◆ What this exercise asks:
1. Summarize the cogeneration assessment below in two sentences.
2. Answer these questions using the cogeneration assessment below.
(a) What were the site's total peak requirements for steam and for electric power?
(b) How much superheated steam could the heat recovery boiler produce, and at what temperature?
(c) How much power could the back-pressure steam turbine produce in pass-out configuration?

-- Begin Excerpt to read --

Cogeneration Plant Financial Assessment

The project

A process plant wished to investigate alternative options for its future energy (steam and electric power) requirements. It was then purchasing both steam and electric power from an off-site energy plant on a take-or-pay contract which had some two years to run. Total peak requirements of the site were 60T/hr steam and 22MW electric power. The plant had the option of connecting to a local natural gas pipeline which offered the possibility of building an on-site gas-fired energy plant to replace the existing external source, which was expected to become more expensive at contract renewal time. Previous assessments, based on annualised plant costs, indicated that a cogeneration project would be uneconomic. It was suggested that the use of annualised figures would not indicate true site costs and, since estimates of steam usage and power import/export on an hourly basis were available from a previous analysis, these could be used to provide a basis for a project assessment based on actual plant operations.

The alternatives

The preferred option was a combination of an on-site gas-fired boiler and a combined-cycle gas-turbine generator and associated heat recovery boiler. A 15 MW gas turbine (GT) driven electrical generator would produce up to 34 tonnes/hr of superheated steam (at 410 C) in an associated heat recovery boiler (HRB). As this would be insufficient for the plant's peak steam needs, a separate gas-fired boiler would need to be provided, producing around 30 tonnes/hr of process steam (300 kPa, 220 C). Allowance was made for around 2 T/hr of high pressure steam from the HRB. A 4.8 MW back-pressure steam turbine taking around 32 T/hr would exhaust to the lower pressure system in the plant and act as a pressure-reducing device recovering steam expansion energy as electrical power for the site. The combined 20 MW capacity of these two turbines was less than the peak demand of 22 MW and power could be imported as required. Up to 6 MW could be produced from the back-pressure steam turbine if implemented in pass-out configuration, with some exhaust to a condenser. However in this configuration the pass-out flow returned to the plant would have been some 10 T/hr less than produced by the HRB. The missing steam would have to be produced by the gas-fired boiler, at a significant fuel cost penalty. By way of backup the HRB would be equipped for 100% supplementary gas firing should the gas turbine be unavailable. There were operational implications of this arrangement which would have a significant impact on the economics of the project. These could be revealed only by a dynamic-based analysis and related to possible loading restrictions which might be imposed on the gas-fired boiler.

-- End Excerpt to read --
-- Begin Dataset content --

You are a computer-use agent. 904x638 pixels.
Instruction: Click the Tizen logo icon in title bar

-- End Dataset content --
-- Begin Dataset content --

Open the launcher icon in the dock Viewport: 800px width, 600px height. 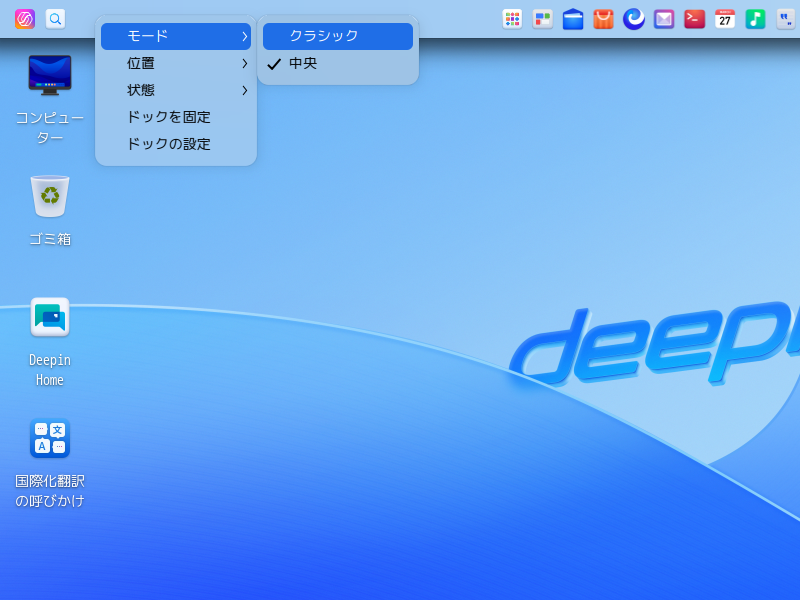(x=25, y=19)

-- End Dataset content --
-- Begin Dataset content --

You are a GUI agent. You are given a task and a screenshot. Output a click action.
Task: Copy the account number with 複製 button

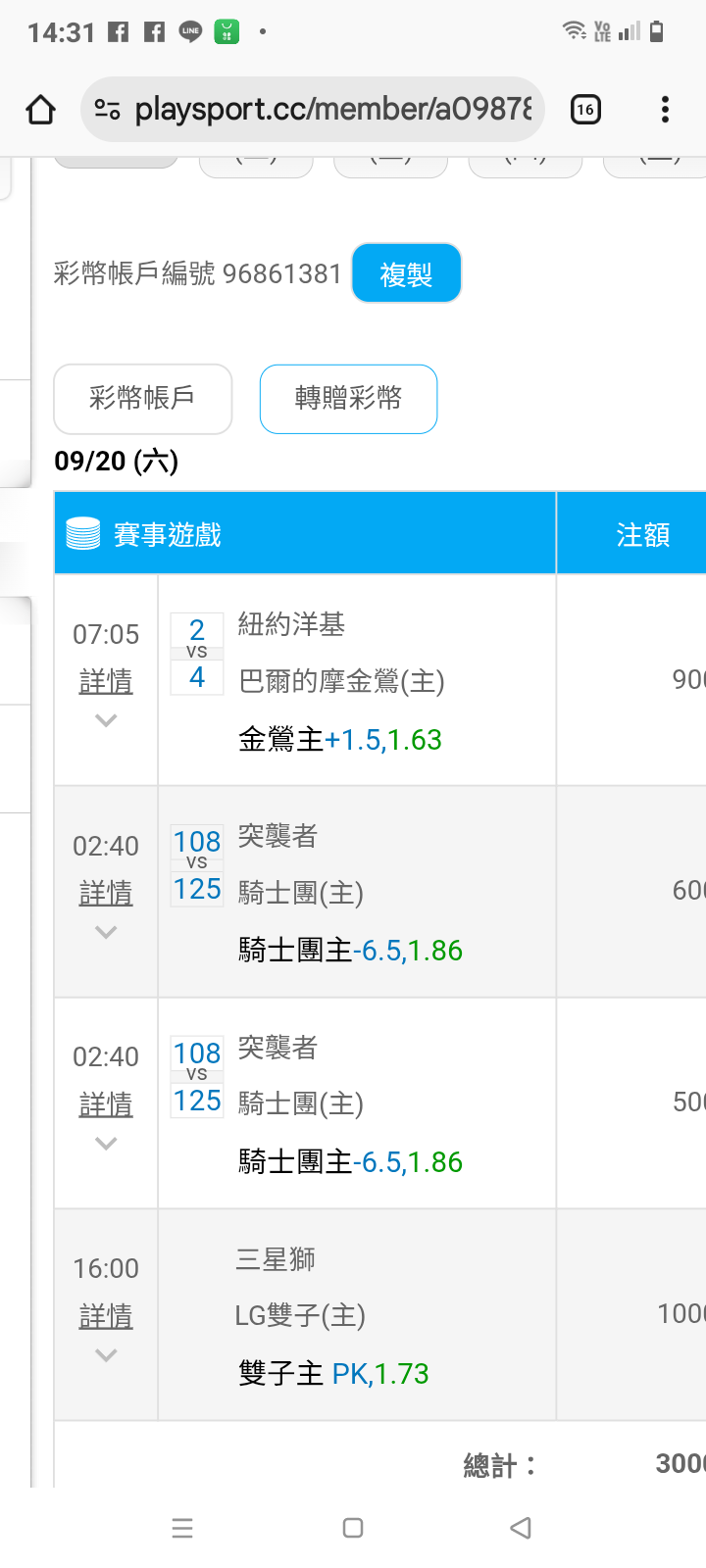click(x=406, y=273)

-- End Dataset content --

◆ Answer list:
1. A process plant buying steam and power from an off-site source on a take-or-pay contract with about two years left looked at building an on-site gas-fired energy plant, and because earlier assessments based on annualised costs had found cogeneration uneconomic, it was suggested that hourly estimates of steam usage and power import/export be used to assess the project on actual plant operations. The preferred option combined a gas-fired boiler with a 15 MW gas-turbine generator, a heat recovery boiler and a 4.8 MW back-pressure steam turbine, with power imported to cover the gap to the 22 MW peak demand, though operational implications with a significant impact on the project's economics could be revealed only by a dynamic-based analysis.

2.
(a) 60 T/hr of steam and 22 MW of electric power.
(b) Up to 34 tonnes/hr, at 410 C.
(c) Up to 6 MW.